The North American Securities Administrators Association proposed changing its advertising guidelines last week to align them more closely with SEC standards. The industry group — whose members are made up of state and provincial regulators — is looking to amend its rules to allow advisors to use testimonials, endorsements, third-party ratings and performance reports in marketing materials. Jurisdictions would still need to adopt the changes on an individual level, but the amendments could afford smaller, state-registered RIAs the same marketing opportunities that their larger counterparts have enjoyed for roughly the past five years.

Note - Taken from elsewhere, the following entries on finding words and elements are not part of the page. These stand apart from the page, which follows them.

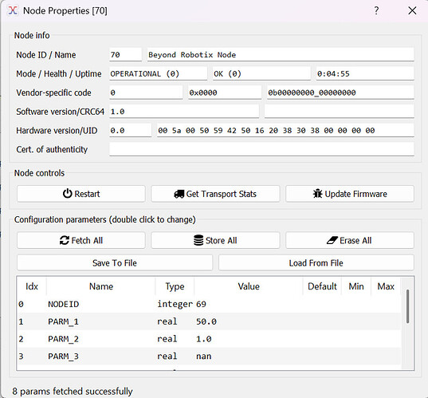Click the parameter table scrollbar
Viewport: 428px width, 398px height.
click(407, 306)
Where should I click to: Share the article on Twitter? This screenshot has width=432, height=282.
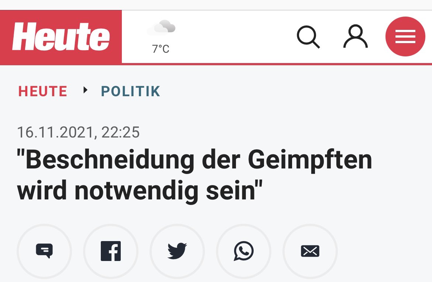[177, 251]
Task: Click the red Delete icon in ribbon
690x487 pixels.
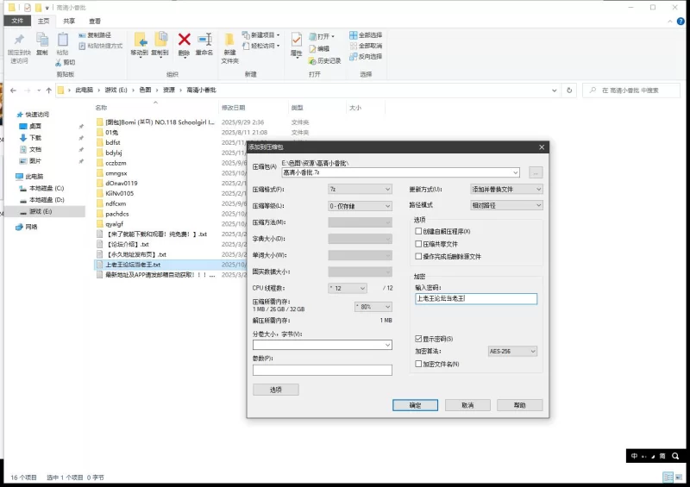Action: point(184,40)
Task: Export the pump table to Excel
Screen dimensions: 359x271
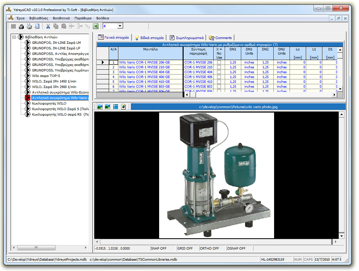Action: 96,26
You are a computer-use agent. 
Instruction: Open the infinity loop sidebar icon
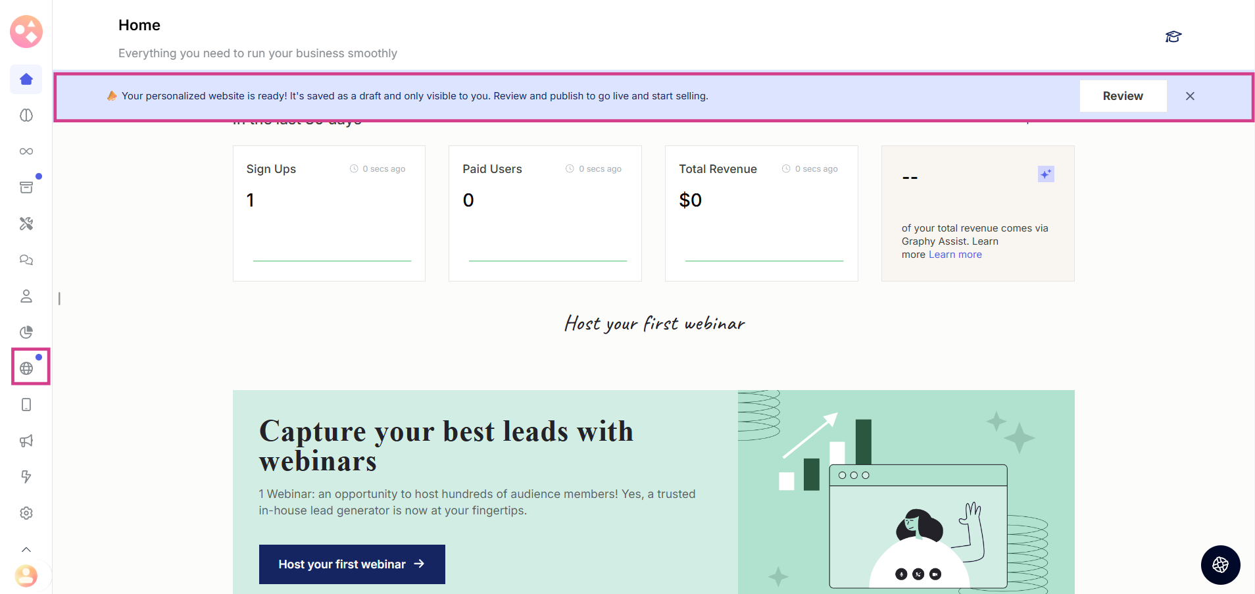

“This is a welcome and necessary step toward regulatory harmonization,” said Kate Wulfken, director at Compliance Risk Concepts, adding that the current standards create unnecessary complexity for advisors and their compliance teams.
It Ads Up
The SEC updated its advertising rule at the end of 2020 in order to catch up with modern marketing practices, Wulfken told Advisor Upside. “The old rules really made it difficult for advisors, particularly internet-based advisors, to engage with their target audiences,” she said, adding that working with finfluencers was nearly impossible. However, only about half of the states have adopted similar regulations, according to data compiled by Wealthtender, a platform that connects people with advisors:
- In February, Texas became the latest state to adopt updated marketing rules.
- Holdouts include: California, Alabama, Maine, Pennsylvania, and others.
Critics say testimonials can be altered, or cherry-picked, and that can end up misleading investors. A code in California even called them potentially “fraudulent, deceptive, or manipulative.” But, Wealthtender CEO Brian Thorp said there’s no excuse for why states have not adopted the SEC’s rules. “To use the word fraudulent today when a California RIA invites clients to share how they feel about their experience online is anything but fraudulent,” he told Advisor Upside.
It Keeps Adding Up. Though SEC-registered advisors can use testimonials in ads, fewer than 10% actually are doing so, Thorp said, adding that those RIAs are winning new business as a result. “This is a once-in-a-generation opportunity for any advisor who does have the regulatory green light to collect online reviews,” Thorp said.